◆ **Tarefa 1**: Relacione todas as pessoas nomeadas na resenha sobre Fama, citando cada uma só uma vez.
◆ **Tarefa 2**: Reescreva a parte da resenha sobre Fama que começa nas palavras "Fama: um romance em nove histórias - Daniel" e vai até "a contos completos.", substituindo "sábios" por "pensadores".

Fama: um romance em nove histórias - Daniel Kehlmann

Livro excelente: nas nove histórias de Fama, um verdadeiro deleite literário proporcionado pelos marcantes personagens, situações e imbróglios criados por seu autor

Daniel Kehlmann – Fama: um romance em nove histórias, SP, Companhia das Letras, 2011, 160 páginas

DK escreveu também A Medida do Mundo (Companhia das Letras, 2007), romance leve e bem-humorado que unia um tanto de ficção com outro tanto de erudição (mas sem complicação). Ele imaginava então um improvável encontro entre Carl Friedrich Gauss (1777-1855) e Alexander von Humboldt (1769-1859), dois sábios do Iluminismo germânico. Mas essa história, na verdade melhor seria dizer histórias, é mais do que uma só, porque várias partes do livro se assemelham a contos completos.

[Entradas do conjunto de dados]
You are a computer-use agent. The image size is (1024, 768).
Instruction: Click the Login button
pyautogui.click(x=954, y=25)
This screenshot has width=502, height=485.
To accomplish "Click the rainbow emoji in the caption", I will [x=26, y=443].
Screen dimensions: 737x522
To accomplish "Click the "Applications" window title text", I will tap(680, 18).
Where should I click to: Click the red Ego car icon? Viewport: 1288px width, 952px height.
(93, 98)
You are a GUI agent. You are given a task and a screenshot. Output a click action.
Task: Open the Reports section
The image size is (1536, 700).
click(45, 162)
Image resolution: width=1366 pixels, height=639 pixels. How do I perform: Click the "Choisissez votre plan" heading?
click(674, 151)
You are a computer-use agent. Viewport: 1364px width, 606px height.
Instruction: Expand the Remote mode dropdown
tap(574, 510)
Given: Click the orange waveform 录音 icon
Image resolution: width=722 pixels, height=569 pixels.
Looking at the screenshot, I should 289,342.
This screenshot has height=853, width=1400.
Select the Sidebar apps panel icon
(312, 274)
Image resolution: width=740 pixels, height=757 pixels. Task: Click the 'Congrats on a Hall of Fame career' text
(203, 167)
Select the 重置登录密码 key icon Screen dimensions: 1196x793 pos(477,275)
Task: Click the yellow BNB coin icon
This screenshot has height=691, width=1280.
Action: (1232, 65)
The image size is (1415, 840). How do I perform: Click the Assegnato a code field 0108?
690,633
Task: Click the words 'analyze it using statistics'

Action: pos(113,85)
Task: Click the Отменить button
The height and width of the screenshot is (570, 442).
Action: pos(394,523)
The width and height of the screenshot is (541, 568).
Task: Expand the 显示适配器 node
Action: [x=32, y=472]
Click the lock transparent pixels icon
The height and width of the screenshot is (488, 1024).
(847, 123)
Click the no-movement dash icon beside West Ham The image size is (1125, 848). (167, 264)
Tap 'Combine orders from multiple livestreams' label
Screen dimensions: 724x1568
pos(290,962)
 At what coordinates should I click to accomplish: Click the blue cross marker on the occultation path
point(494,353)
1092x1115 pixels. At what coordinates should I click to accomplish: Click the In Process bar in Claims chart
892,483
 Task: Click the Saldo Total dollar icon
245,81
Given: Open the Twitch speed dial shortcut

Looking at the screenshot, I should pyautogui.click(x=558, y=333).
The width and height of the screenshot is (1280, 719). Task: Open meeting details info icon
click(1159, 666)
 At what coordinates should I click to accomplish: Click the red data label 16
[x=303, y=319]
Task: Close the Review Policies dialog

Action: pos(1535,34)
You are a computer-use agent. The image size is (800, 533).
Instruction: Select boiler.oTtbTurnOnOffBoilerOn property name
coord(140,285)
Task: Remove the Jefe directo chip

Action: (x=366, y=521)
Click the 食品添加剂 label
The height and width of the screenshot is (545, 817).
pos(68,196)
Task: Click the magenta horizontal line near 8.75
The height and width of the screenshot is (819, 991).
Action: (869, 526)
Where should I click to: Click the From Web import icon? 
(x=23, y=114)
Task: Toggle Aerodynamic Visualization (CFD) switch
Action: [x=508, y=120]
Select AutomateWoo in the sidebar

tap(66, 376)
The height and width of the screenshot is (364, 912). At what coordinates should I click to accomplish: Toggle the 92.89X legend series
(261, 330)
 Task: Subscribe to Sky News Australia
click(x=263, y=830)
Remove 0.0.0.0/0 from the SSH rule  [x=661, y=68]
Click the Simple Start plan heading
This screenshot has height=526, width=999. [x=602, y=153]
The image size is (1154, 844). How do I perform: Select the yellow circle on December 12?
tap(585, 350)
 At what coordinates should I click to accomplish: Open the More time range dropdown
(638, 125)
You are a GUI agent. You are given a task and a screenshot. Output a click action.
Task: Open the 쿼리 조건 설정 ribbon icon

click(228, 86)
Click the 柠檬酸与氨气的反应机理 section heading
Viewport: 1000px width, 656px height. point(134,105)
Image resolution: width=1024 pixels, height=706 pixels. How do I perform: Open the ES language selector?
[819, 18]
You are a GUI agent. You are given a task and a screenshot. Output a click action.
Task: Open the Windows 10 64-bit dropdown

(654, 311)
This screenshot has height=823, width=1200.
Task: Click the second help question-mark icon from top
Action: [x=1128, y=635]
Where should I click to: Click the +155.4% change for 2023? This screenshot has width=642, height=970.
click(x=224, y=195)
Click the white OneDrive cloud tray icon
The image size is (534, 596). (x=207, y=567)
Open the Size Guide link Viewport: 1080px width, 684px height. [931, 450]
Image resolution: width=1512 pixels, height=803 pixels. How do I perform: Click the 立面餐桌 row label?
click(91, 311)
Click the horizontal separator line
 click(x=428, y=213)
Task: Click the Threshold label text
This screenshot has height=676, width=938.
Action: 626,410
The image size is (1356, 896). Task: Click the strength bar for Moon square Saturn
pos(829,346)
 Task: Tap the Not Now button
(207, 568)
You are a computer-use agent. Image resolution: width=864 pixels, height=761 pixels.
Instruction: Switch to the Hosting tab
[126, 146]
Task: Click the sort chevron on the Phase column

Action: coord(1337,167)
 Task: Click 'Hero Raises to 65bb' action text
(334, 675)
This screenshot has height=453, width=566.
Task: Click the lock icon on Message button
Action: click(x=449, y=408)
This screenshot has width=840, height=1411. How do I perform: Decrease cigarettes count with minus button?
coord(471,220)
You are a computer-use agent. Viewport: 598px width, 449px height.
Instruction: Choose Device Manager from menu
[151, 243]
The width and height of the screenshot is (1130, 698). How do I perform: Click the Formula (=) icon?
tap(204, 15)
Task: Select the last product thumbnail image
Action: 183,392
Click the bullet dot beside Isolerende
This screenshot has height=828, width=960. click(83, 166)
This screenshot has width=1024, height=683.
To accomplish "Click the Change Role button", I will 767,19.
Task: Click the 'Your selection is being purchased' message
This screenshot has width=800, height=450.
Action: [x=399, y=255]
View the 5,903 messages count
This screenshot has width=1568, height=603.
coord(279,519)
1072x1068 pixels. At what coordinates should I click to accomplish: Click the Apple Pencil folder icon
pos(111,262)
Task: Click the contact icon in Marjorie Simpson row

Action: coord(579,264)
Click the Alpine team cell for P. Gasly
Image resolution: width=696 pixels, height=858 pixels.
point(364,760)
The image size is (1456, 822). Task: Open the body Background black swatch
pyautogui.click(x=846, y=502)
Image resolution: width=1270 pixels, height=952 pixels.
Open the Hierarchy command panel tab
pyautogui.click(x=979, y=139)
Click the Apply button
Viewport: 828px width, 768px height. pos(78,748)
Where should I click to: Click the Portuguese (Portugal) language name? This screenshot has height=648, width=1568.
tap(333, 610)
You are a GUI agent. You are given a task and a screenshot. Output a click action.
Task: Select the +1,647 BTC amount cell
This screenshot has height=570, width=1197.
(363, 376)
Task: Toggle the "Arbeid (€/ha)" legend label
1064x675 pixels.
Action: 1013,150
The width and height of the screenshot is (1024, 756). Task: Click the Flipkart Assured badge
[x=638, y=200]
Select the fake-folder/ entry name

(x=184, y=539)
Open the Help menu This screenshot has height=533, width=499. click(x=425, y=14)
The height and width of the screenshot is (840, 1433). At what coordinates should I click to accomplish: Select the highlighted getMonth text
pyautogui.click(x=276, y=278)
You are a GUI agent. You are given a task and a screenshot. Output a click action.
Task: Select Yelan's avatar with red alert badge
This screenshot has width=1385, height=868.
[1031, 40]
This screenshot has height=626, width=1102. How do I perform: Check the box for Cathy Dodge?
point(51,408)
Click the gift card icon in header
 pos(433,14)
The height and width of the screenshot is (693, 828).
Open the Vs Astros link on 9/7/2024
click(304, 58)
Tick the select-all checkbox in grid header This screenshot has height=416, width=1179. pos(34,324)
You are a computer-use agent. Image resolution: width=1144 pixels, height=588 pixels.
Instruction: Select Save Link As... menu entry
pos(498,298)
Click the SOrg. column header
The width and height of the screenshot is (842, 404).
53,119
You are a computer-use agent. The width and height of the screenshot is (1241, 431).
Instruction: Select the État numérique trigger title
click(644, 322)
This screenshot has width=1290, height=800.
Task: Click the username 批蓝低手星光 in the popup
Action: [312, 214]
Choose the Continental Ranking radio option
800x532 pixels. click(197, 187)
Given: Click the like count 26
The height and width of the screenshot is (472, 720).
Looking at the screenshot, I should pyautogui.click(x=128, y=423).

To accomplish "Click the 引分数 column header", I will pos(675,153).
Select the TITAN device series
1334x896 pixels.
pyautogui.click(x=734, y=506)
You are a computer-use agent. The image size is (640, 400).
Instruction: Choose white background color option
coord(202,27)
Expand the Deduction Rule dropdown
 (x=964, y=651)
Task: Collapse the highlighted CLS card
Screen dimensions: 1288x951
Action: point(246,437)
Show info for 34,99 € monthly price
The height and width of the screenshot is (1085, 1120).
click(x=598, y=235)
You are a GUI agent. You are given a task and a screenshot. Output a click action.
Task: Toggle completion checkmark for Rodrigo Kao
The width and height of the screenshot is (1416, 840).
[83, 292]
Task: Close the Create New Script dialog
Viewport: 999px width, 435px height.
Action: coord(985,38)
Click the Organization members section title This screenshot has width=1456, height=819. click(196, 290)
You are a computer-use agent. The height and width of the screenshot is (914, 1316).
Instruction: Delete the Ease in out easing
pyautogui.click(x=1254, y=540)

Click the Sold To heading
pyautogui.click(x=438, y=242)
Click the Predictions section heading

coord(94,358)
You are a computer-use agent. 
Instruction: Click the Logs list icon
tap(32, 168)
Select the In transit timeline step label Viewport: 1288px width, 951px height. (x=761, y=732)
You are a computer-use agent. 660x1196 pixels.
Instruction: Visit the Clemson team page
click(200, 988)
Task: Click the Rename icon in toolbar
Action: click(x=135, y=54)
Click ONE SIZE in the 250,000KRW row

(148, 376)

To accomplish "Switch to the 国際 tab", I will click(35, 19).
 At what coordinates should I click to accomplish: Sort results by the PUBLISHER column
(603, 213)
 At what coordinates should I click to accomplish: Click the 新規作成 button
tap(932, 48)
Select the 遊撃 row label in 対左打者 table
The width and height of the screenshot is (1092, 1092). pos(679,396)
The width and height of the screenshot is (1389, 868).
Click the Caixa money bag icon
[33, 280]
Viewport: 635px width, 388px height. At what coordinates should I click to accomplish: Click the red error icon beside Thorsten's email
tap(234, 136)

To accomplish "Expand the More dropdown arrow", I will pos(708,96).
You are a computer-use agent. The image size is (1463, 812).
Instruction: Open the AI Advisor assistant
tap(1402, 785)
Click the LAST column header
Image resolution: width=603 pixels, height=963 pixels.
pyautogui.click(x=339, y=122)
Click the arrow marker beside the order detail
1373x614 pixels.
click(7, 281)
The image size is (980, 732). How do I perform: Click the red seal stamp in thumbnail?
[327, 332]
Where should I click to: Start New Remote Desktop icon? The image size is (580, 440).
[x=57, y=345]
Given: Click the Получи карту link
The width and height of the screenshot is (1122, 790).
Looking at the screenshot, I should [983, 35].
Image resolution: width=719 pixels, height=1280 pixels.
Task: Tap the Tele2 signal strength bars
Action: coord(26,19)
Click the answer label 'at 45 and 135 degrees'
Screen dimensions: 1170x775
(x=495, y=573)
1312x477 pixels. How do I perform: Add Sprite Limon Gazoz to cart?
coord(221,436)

◆ **Resultado 1**:
Daniel Kehlmann
Carl Friedrich Gauss
Alexander von Humboldt

◆ **Resultado 2**:
Fama: um romance em nove histórias - Daniel Kehlmann

Livro excelente: nas nove histórias de Fama, um verdadeiro deleite literário proporcionado pelos marcantes personagens, situações e imbróglios criados por seu autor

Daniel Kehlmann – Fama: um romance em nove histórias, SP, Companhia das Letras, 2011, 160 páginas

DK escreveu também A Medida do Mundo (Companhia das Letras, 2007), romance leve e bem-humorado que unia um tanto de ficção com outro tanto de erudição (mas sem complicação). Ele imaginava então um improvável encontro entre Carl Friedrich Gauss (1777-1855) e Alexander von Humboldt (1769-1859), dois pensadores do Iluminismo germânico. Mas essa história, na verdade melhor seria dizer histórias, é mais do que uma só, porque várias partes do livro se assemelham a contos completos.